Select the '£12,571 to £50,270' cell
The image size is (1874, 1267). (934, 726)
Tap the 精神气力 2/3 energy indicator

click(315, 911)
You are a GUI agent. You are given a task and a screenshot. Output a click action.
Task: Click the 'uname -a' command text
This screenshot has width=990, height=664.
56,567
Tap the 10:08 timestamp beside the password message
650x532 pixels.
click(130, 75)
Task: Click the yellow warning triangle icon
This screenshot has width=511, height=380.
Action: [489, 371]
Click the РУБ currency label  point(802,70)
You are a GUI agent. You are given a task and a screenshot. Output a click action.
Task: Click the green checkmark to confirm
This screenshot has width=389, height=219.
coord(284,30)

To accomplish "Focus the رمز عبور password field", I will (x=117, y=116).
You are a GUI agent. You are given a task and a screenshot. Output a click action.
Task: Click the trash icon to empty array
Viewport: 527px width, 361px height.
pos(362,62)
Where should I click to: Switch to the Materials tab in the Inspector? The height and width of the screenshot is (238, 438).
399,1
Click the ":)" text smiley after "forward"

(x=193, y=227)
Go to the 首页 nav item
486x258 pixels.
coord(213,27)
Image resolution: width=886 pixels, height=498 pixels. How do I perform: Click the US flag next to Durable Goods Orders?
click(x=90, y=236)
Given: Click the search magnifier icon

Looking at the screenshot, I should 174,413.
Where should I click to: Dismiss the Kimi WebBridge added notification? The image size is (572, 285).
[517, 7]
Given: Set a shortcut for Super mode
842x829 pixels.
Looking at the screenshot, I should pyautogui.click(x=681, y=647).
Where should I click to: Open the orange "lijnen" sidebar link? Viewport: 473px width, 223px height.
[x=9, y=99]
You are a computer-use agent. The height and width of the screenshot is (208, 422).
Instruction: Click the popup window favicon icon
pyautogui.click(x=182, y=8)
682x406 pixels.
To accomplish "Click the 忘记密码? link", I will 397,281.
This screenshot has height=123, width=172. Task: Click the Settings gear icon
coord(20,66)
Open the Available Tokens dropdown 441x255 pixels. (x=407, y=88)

· · · · · · ·

### What you should do
Quote the records above from their first line through the line containing "Task: Click the 'uname -a' command text", both ends included.

### Expected answer
Select the '£12,571 to £50,270' cell
The image size is (1874, 1267). (934, 726)
Tap the 精神气力 2/3 energy indicator

click(315, 911)
You are a GUI agent. You are given a task and a screenshot. Output a click action.
Task: Click the 'uname -a' command text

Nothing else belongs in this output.